Plus tard, ce fut Oë qui l’interrogea :

— Fëan ?

— Mmmh ? marmonna-t-elle.

— Il y a une chose qui m’intrigue, à ton sujet.

La jeune femme se raidit imperceptiblement, avant de continuer à repriser l'accroc de sa veste. Ils s’étaient mis à l’abri dans une grotte, et l’orage battait violemment les arbres. Plus rien ne bougeait, en dehors de la pluie et des branches que le vent puissant tordait. Oë s’accroupit près d’elle, ce qui la mit mal à l’aise, comme toujours.

— Pourquoi t'as-t-on laissé vivre ? lui demanda-t-il doucement.

Fëan déposa sa veste et regarda dans le vide, évitant les yeux de l'homme.

— Je l’ignore au juste, répondit-elle. Je suis née le jour du Klaya, au même moment que le Wane, et c’est une des raisons. Les autres, je ne les connais pas. Mon… Le Grand Prêtre ne me l’a jamais confié.

— Ton père ?

— C’est ce que l’on m’a fait croire. Mais plus le temps passe, plus j’en doute. Un père peut-il vraiment sacrifier sa fille ?

— Oui. J’ai déjà vu souvent cela, répondit Oë d'un ton sans appel. Qu'est-ce qui te fait penser que ton père... n'est pas ton père ?

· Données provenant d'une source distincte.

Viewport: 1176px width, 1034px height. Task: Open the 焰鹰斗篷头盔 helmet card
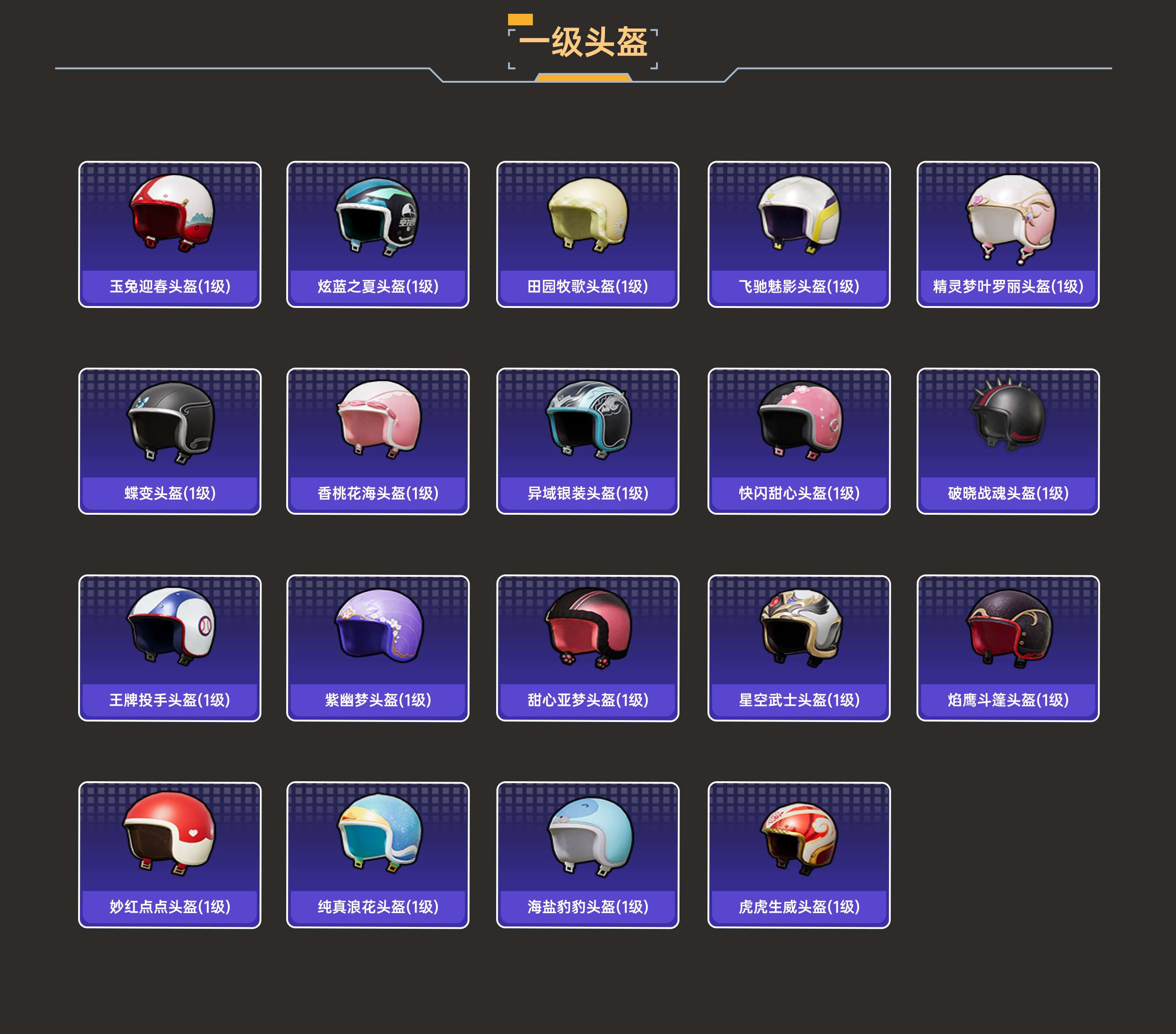coord(1008,648)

— Le Grand Prêtre n'est guère porté sur les plaisirs de la chair... Et surtout il méprise trop les esclaves pour avoir pu « s'abaisser » à cela ; de plus, il n'aurait pas hésité à mettre à mort l'esclave qui serait tombée enceinte, quelle que soit la race du père...

— Je vois, répondit Oë, remarquant le visage pâlit de la jeune femme. Bon, passons à quelque chose de moins grave mais de plus urgent. Tu t’occupes du dîner ? Ou je m’en occupe ?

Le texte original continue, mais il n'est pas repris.